I never thought it would be so difficult to find a suitable horse. We are both becoming very disheartened. I knew it wouldn't be easy but after losing livery yard stables and failed viewings and vettings I feel it may never happen.  My budget isn't huge, £3,500 max. but we are not looking for a super horse just something that can do little bit of everything so they can learn together.  I have read the articles in horse and hound but would love to hear other experiences to give me some hope!


----------



## Tammytoo (9 January 2016)

It is a nightmare isn't it!

One thing I would say is that it is not always a good thing to get a horse with the intention of "letting them learn together".  I would consider perhaps an older horse, a schoolmaster type that can teach your daughter the finer points of competing and let her have some fun.  Have you tried putting ads in your local tack shop or livery yard notice board?  I once found a lovely horse on the notice board of my local feed store.  He was older and bigger than I wanted, but he had been there and done it all and I had such fun on him.  

If your daughter has lessons you could ask her instructer to keep her eyes open for a suitable horse, we found our first pony this way.  There is also the Horses4homes website which is worth looking at.  The owners are more interested in finding suitable homes for their horses and ask only for a donation to the charity.

Good luck and don't forget to take someone experienced with you who knows your daughter's abilities and can give a second opinion.


----------



## Carkst (10 January 2016)

Thanks for your advice and I will certainly try some of the suggestions.  I am trying to persuade my daughter to look at older horses that are suitable.  Thanks again.


----------



## Lovewelshponies (10 January 2016)

One thing that I can say from my personal experience is that your daughter will most likely want a horse that is safe but not a total plod enough attitude to be fun but not enough to be dangerous if that makes sense?
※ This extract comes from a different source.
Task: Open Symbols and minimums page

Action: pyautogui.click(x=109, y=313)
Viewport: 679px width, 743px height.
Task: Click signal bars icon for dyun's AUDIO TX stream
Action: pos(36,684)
Because if she gets a horse that's too easy going and not at all a challenge her confidence will go down on a horse that is slightly more of a challenge as she will be used to such an easy ride and most likely her ability won't improve. But if she gets a horse that's too much to handle she will also lose her confidence so it is definitely finding one in the middle of any of that makes sense at all? Also I would look at horses from 7 years up because if they've been raised well and brought up properly they can still be great despite the young age. Personally I would never get a 5yo ever again it's the worst age to have one. But 7 upwards is generally the age range where you get experienced all round horses. This is just my opinion though. I how everything works out for you!


----------



## Carkst (10 January 2016)

Thank you, that makes perfect sense but gives me something more to think about!  My daughter is in no way over confident but she is not scared. Her part loan is known to nap and spook and she handles him well but he is not dangerous. I really get what your saying though that a total novice ride could knock her confidence in future horses. We have viewed a horse today who is 13 and total gent though not a plod. I liked him but she wants something younger. This is so difficult but it's why I asked as I have learnt there is even more to consider. Thanks for your experienced opinion. Appreciate all comments


----------



## tatty_v (11 January 2016)

I bought my first horse this time last year from Horsemart.  I had a smaller budget than you and ended up with a 15h 14 year old Connie X.  He has been absolutely brilliant for me - talented, willing and safe with plenty of spark and personality to keep us all entertained without being dangerous.  I really wouldn't let age put you off - my pony may be 14, but he's just competed in his first novice dressage test, thundered around a hunt ride over the summer for 2hrs flat out and jumps like a stag (at least 1m10 with my instructor).  His confidence makes me confident and he never feels old!  In fact, the 'veterans' on our yard often put the youngsters to shame ;-)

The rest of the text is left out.